I thought no more about it until some time later a shoot with strange leaves appeared.

"Where did you get the fig tree from?" asked a friend of ours who happened to see it.

Ohhhh yes, of course.  Fig leaves.  Mainly known for covering Adam and Eve's naughty bits.

The fig tree grew for several years,  I loved its rather exotic look.  It happened to be in a sheltered spot so managed to survive in these chilly Northern climes.  It was just beginning to produce figs when sadly it was blown down in a gale.

These days, because of my diabetes, I don't eat many sweet things, apart from fruit.  I saw some figs in the supermarket and thought I'd give them a try.

I loved them.  They tasted of hot summer evenings.  Whilst they're in season, I keep buying some every time I see them in the shops.

The checkout man today wasn't impressed with the ones I bought today, though.

"In my country the figs are much bigger than this," he said.  "The ones you get here are the size of cranberries in comparison."

So, of course, I asked him where he was from and it was Croatia.  The Communist helped to build a road there just after the Second World War.  I wonder whether they ate any of these large Croatian figs in the breaks between digging.

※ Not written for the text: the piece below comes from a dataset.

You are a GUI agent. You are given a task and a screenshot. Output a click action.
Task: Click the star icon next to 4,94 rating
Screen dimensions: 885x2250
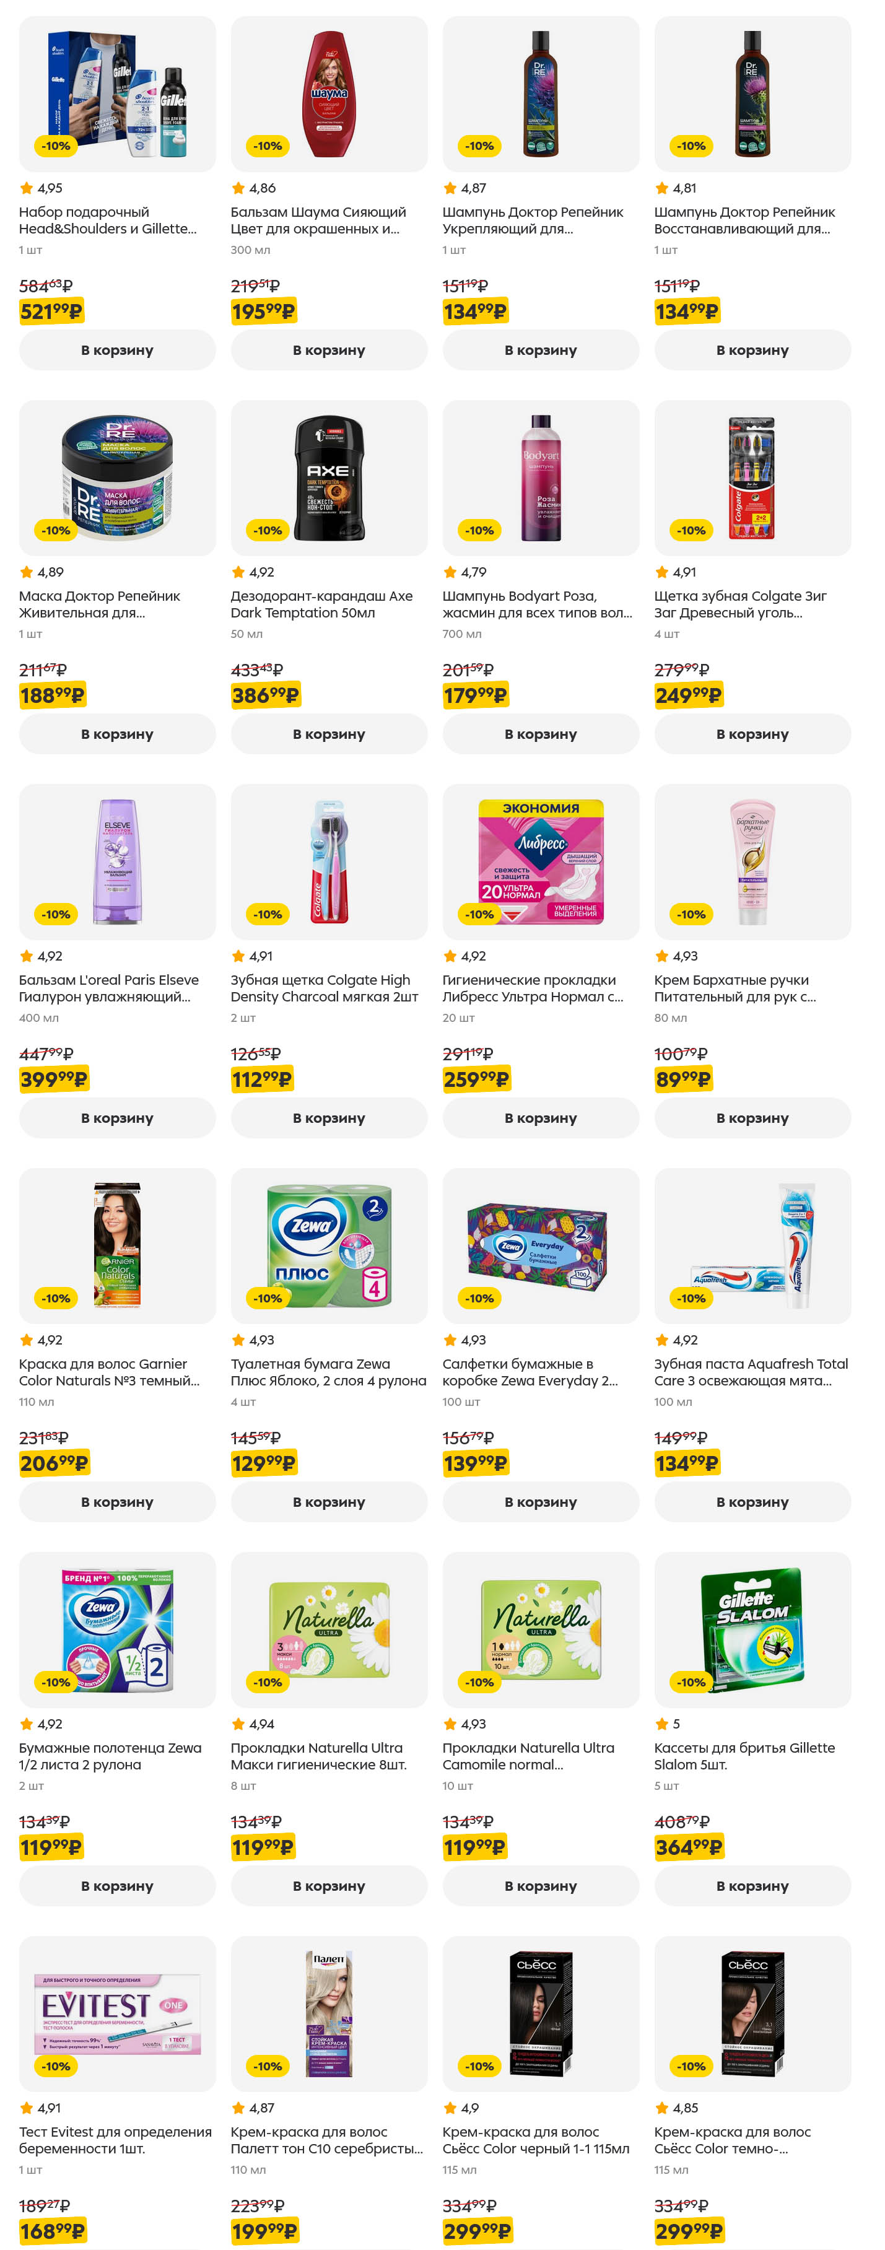(238, 1724)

Thursday, November 22, 2012

Standing Room Only

The 17.07 train from Manchester Oxford Road to Scarborough was late, which meant that lots of extra commuters piled onto it.

This didn't please me, as it was the train that I was catching home after a day working on a medical students' exam in Manchester.

The train was already full and pretty soon it was so full that a few people couldn't get onto it at all.  It looked like those trains in India where people sit on the roof.  Except you'd be daft to sit on the roof of a Manchester commuter train, because it's always raining in Manchester.

The conductor apologised over the speaker system for its crowdedness and pointed out that some passengers would get off at Piccadilly and some more at Stalybridge.

So they did - - but a few more got on.  The train remained packed.  I was crammed into a corner, standing up of course.

I'm not good at standing up for prolonged periods because of my bad leg (I had a thrombosis in it, years ago).  Luckily my leg wasn't too bad as I'd just had a good walk along Oxford Road from Manchester Royal Infirmary where I'd been working.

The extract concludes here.